Alevi Haber Ajansi

‘Nazi Başbakanı Şükrü Saraçoğlu azınlıkların mallarına çöküp onları Aşkale’ye taş kırmaya gönderdi’-VİDEO

PİRHA – Milletvekili Garo Paylan, Varlık Vergisi’nin 80. yılında TBMM Başkanlığı’na kanun teklifi sunarak “1942 yılında çıkarılan Varlık Vergisi Kanunu sonucunda vatandaşlık hakları çiğnenen ve ayrımcılığa uğrayanlardan resmen özür dilemesini ve maddi-manevi zararların tazmin edilmesini” talep etti.

HDP Diyarbakır Milletvekili Garo Paylan, Meclis’te düzenlediği basın toplantısında 1942 yılında çıkarılan Varlık Vergisi Kanunu’na değindi.

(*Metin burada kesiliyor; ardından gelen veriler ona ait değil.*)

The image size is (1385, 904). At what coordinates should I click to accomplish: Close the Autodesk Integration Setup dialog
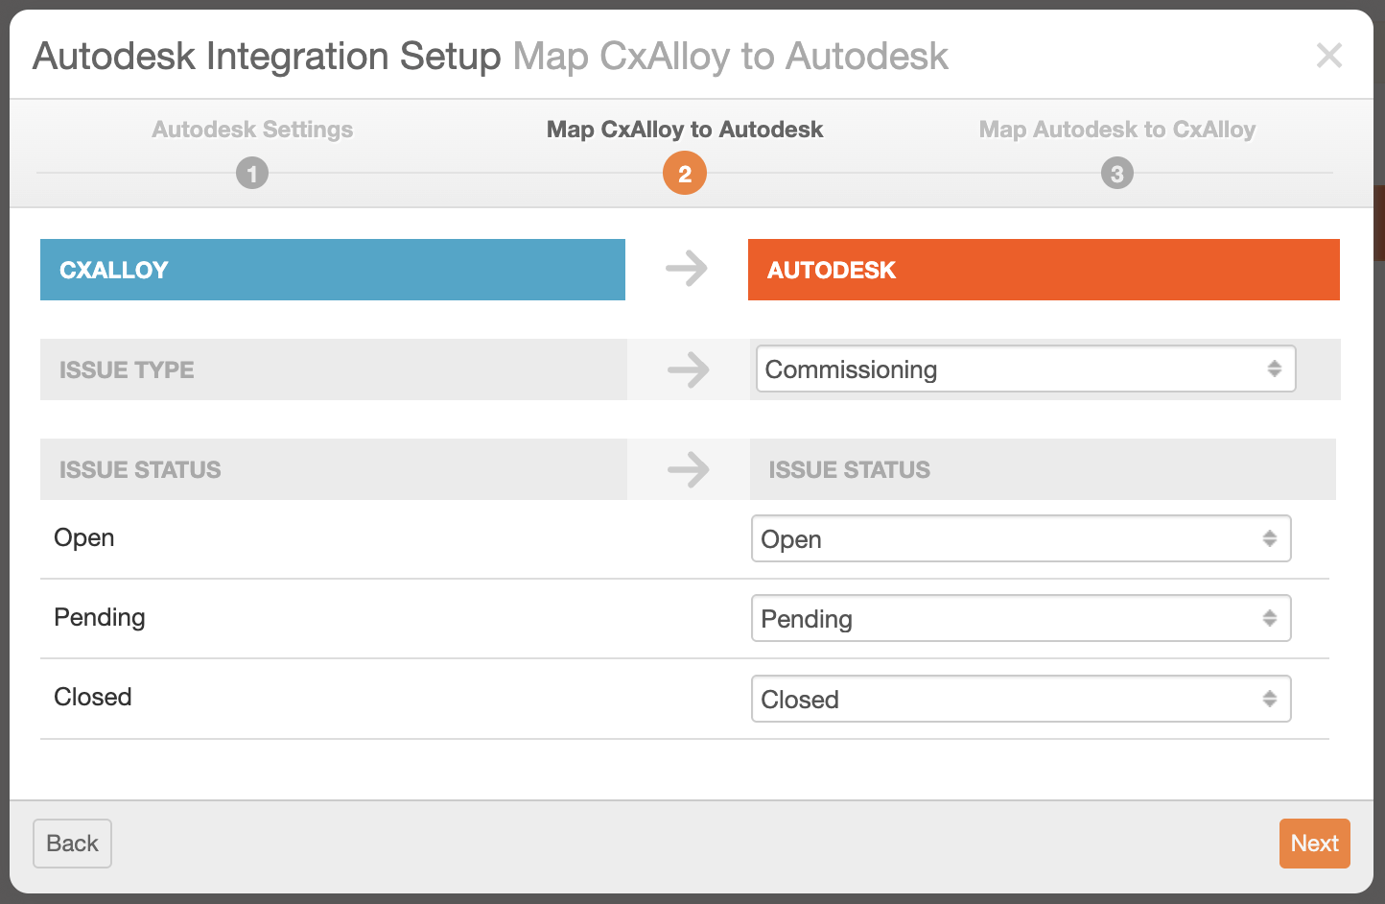1329,56
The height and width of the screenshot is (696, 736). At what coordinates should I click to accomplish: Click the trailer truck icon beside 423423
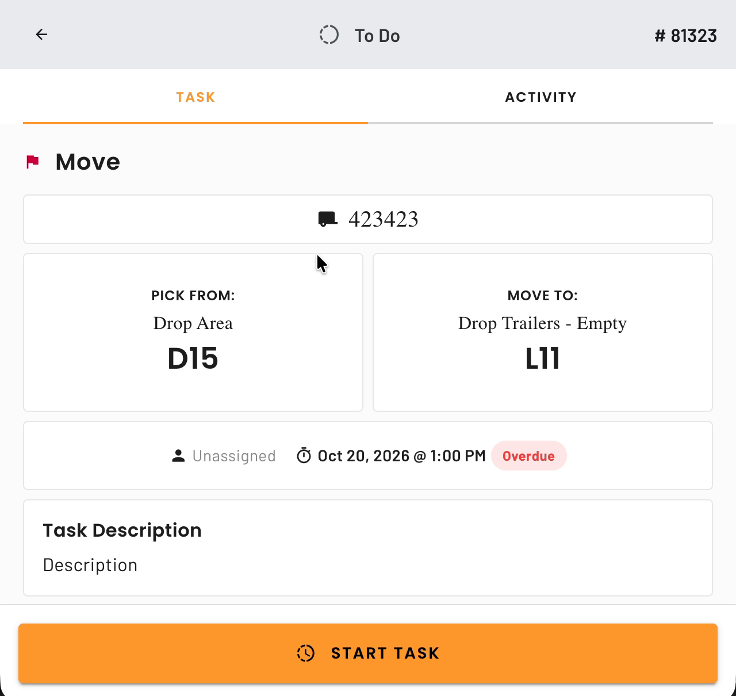(x=328, y=219)
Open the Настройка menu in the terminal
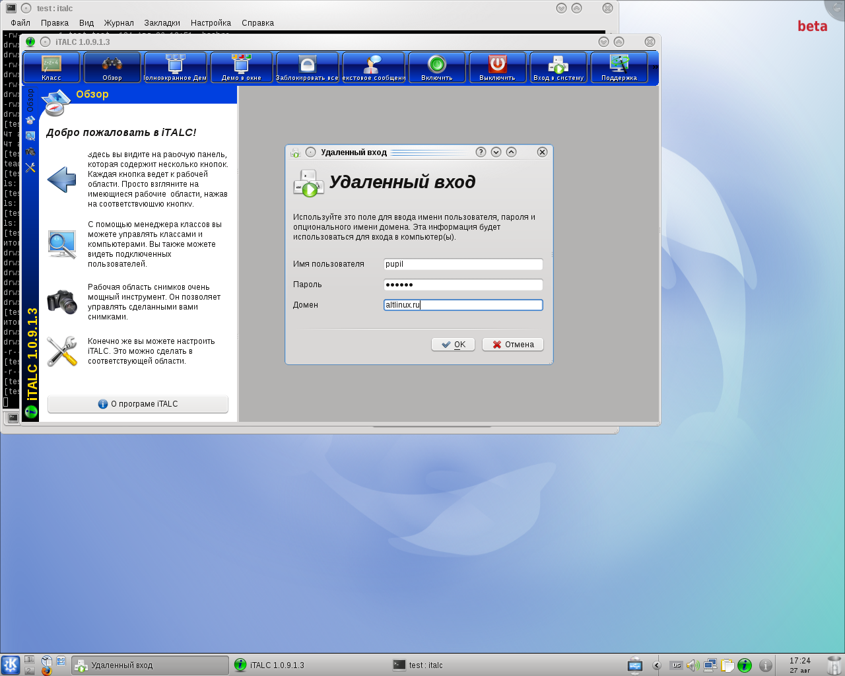 [x=211, y=23]
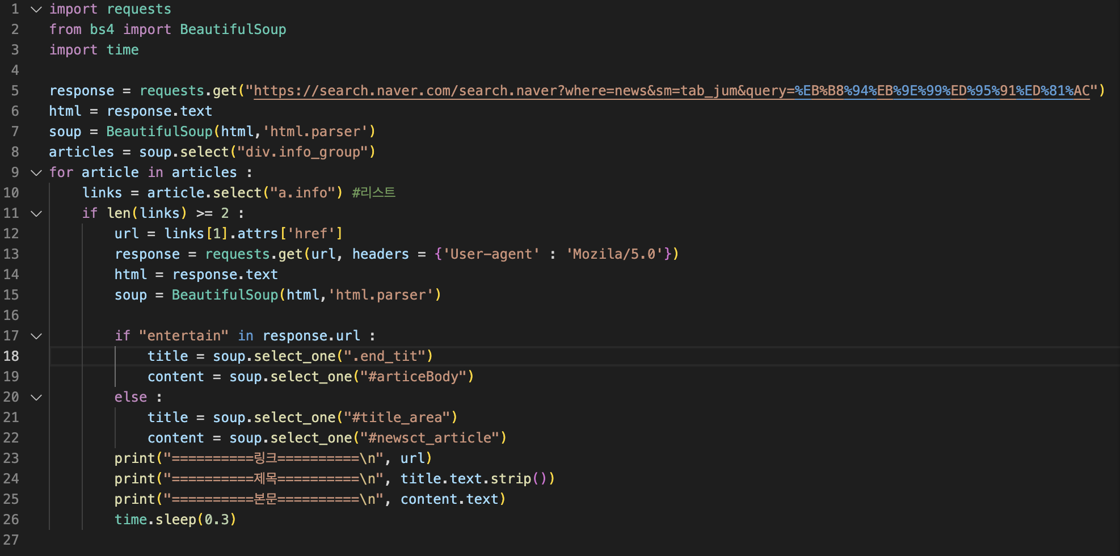Image resolution: width=1120 pixels, height=556 pixels.
Task: Click line number 18 in the gutter
Action: click(11, 356)
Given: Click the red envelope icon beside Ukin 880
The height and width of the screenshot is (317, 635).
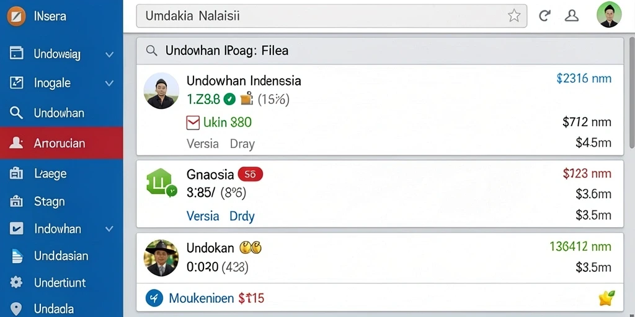Looking at the screenshot, I should 193,123.
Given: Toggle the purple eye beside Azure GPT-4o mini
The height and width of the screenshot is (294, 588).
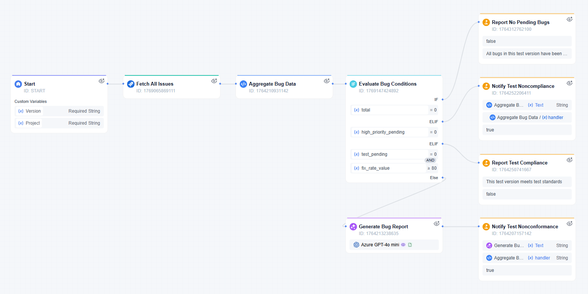Looking at the screenshot, I should tap(403, 244).
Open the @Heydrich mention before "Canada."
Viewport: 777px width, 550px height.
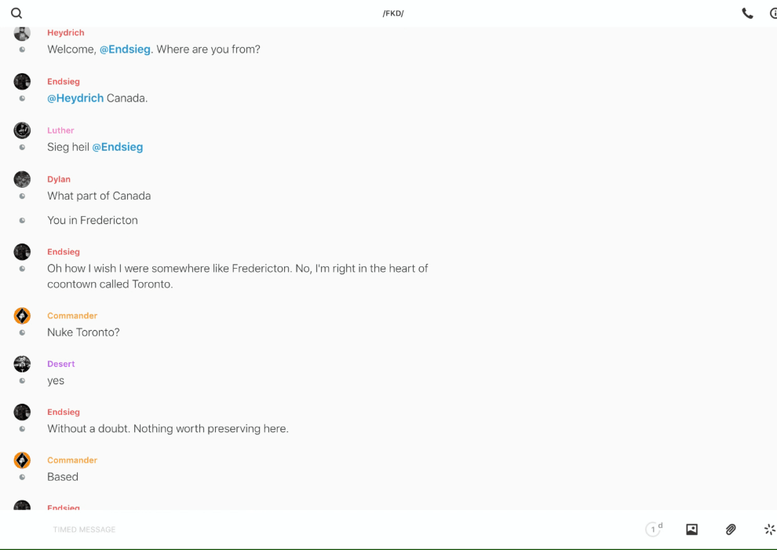pos(75,98)
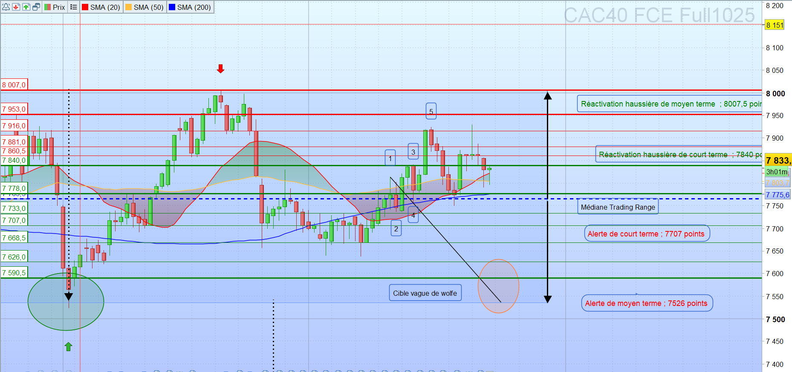792x372 pixels.
Task: Click the red down arrow marker above the peak
Action: (x=220, y=69)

Paylan, “Türkiye Cumhuriyeti tarihinin en ırkçı kanunu” dediği uygulamaya ilişkin “Nazi uygulamalarının Türkiye tezahürü” yorumunu da yaptı.

OY BİRLİĞİYLE IRKÇI VARLIK VERGİSİ YASASINI KABUL ETTİLER”

Türkiye Büyük Millet Meclisi tarafından, 11 Kasım 1942’de oy birliğiyle kabul edilen Varlık Vergisi Kanunu’nu ırkçı bir karar oluğunu vurgulayan Garo Paylan “O gün Türkiye Cumhuriyeti tarihinin kara bir günüydü. Elbette bir ülke çıkarabilir böyle bir kanun ama bu kanunun hedefinde azınlıklar vardı. Ermeniler, Süryaniler, Rumlar ve Yahudiler vardı ve bu kanunu çıkaran dönemin başbakanı da bunu itiraf etti. Dönemin Başbakanı Şükrü Saraçoğlu, ‘Biz Türk’üz, Türkçüyüz ve daima Türkçü kalacağız. Bu kanun aynı zamanda bir devrim kanunudur. Bize ekonomik bağımsızlığımızı kazandıracak bir fırsat karşısındayız. Bu kanun sayesinde piyasaya egemen olan azınlık tüccar sınıfı ortadan kaldırılarak, Türk piyasasını Türklerin eline vereceğiz” dedi, diyebildi. Açıkça ırkçı bir kanunla karşı karşıyaydı Türkiye Cumhuriyeti ve Türkiye Büyük Millet Meclisi’nin bütün milletvekilleri oy birliğiyle o ırkçı Varlık Vergisi Kanunu’nu kabul ettiler” diye konuştu.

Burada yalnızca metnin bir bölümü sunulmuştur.